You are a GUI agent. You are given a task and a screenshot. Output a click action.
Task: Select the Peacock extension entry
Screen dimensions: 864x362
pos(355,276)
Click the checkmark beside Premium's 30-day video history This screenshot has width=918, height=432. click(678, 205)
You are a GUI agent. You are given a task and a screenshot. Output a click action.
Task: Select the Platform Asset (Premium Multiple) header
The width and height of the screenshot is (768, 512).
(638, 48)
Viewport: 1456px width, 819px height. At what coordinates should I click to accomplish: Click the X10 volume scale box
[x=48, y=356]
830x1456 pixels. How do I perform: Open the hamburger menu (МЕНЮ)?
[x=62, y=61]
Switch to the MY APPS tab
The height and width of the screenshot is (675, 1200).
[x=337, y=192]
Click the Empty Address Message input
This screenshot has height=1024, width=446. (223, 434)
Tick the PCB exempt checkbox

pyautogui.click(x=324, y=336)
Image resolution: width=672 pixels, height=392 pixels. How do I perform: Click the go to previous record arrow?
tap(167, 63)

┄┄┄┄┄┄┄┄┄┄┄┄┄┄┄┄┄┄┄┄

(THE EXERCISE):
Rewrite the items from the line that contains "Viewport: 1456px width, 819px" through the line that contains "[x=337, y=192]", renaming "hamburger menu" as "navigation menu" and keeping every other part unchanged.

(WRITTEN RESPONSE):
Viewport: 1456px width, 819px height. At what coordinates should I click to accomplish: Click the X10 volume scale box
[x=48, y=356]
830x1456 pixels. How do I perform: Open the navigation menu (МЕНЮ)?
[x=62, y=61]
Switch to the MY APPS tab
The height and width of the screenshot is (675, 1200).
[x=337, y=192]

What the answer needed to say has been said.